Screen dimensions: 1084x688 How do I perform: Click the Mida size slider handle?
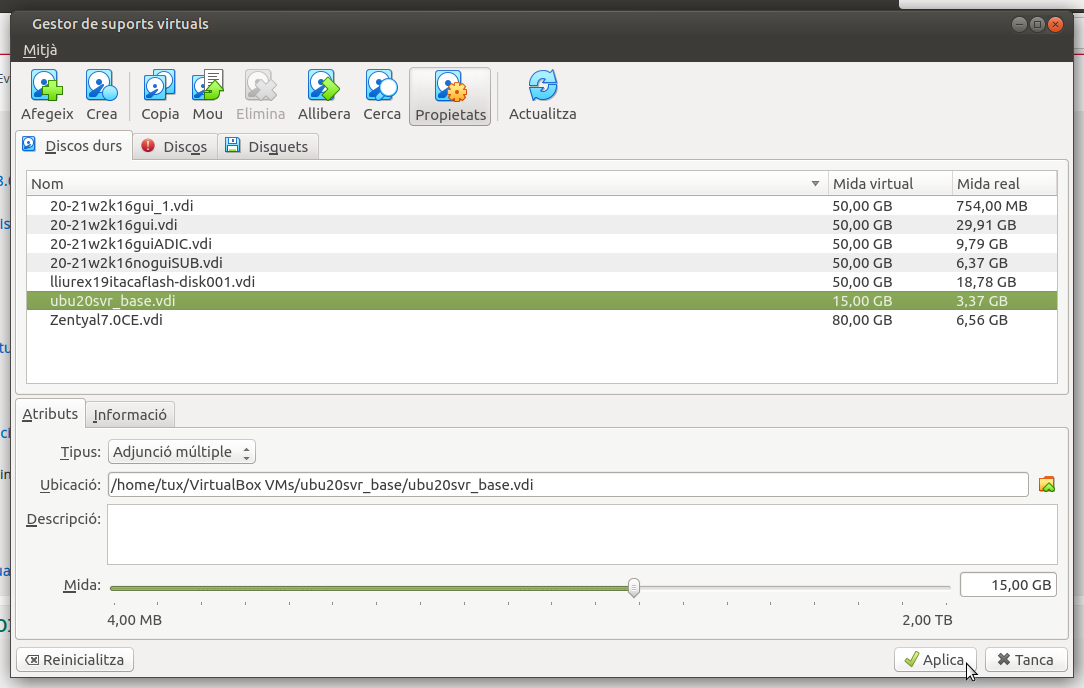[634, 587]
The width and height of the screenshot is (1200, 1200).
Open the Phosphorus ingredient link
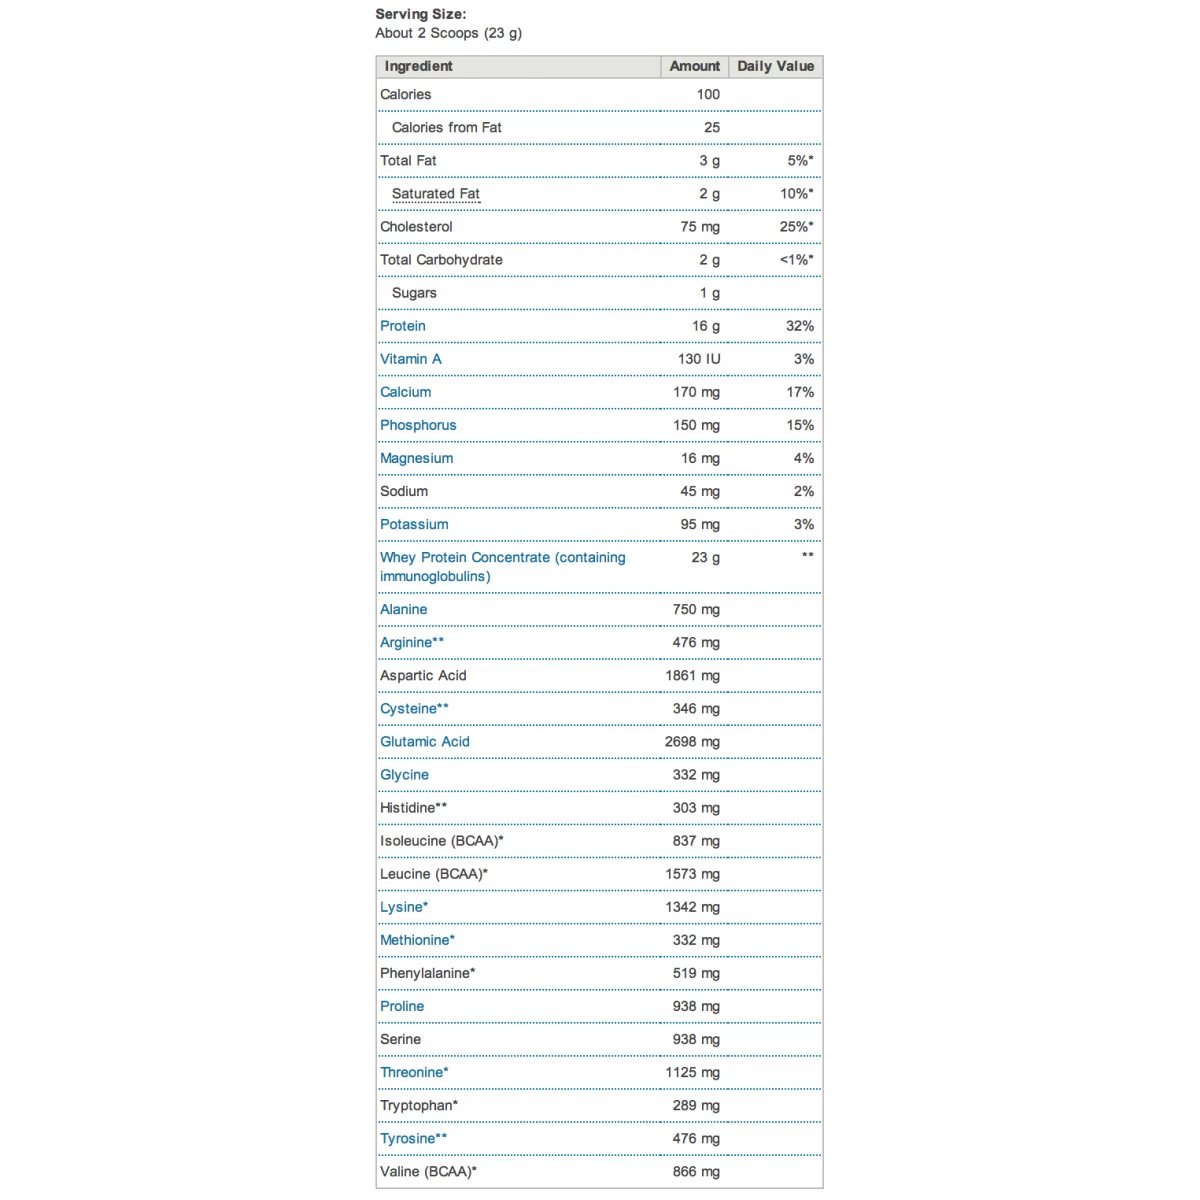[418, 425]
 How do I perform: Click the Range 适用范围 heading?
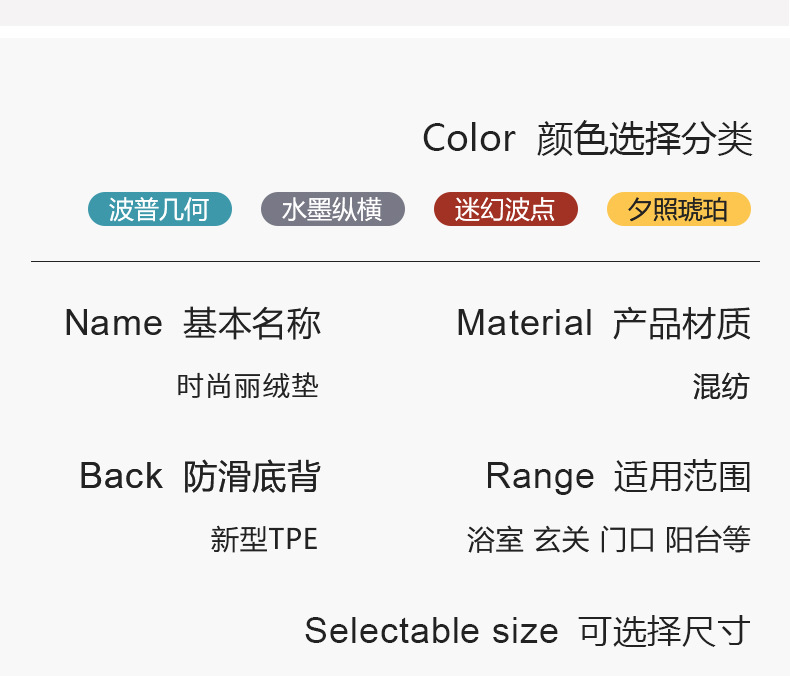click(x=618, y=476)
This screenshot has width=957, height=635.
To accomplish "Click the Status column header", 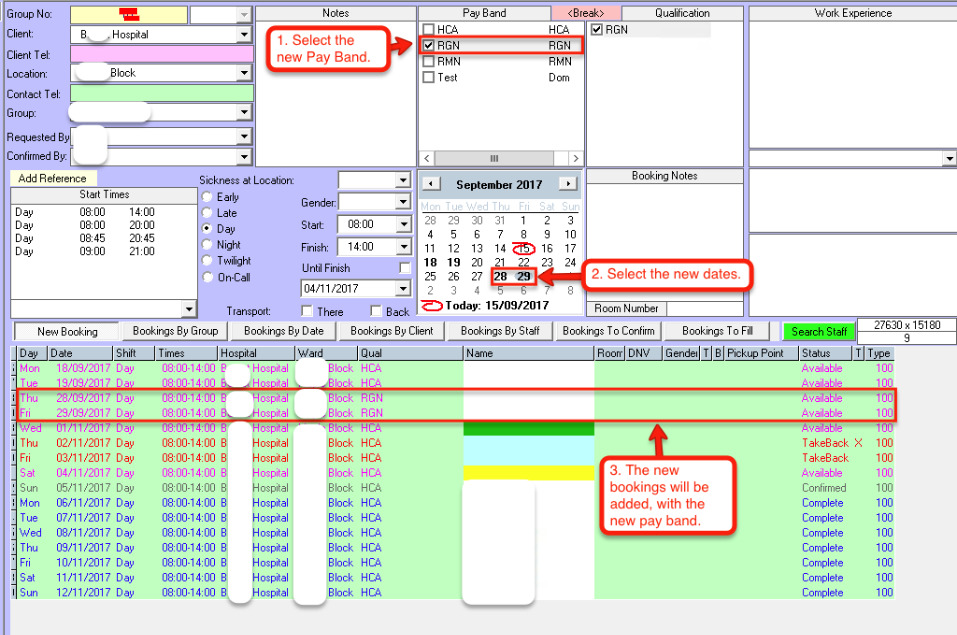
=-=-=
WHAT IS BEING ASKED. What is needed is an exact copy of the entries above, with no images in it.

PROBLEM SOLUTION.
Screen dimensions: 1084x688 How do I perform: Click the Mida size slider handle?
[634, 587]
The width and height of the screenshot is (1200, 1200).
Open the Phosphorus ingredient link
[418, 425]
 How do I perform: Click the Range 适用范围 heading?
click(x=618, y=476)
This screenshot has width=957, height=635.
To accomplish "Click the Status column header", 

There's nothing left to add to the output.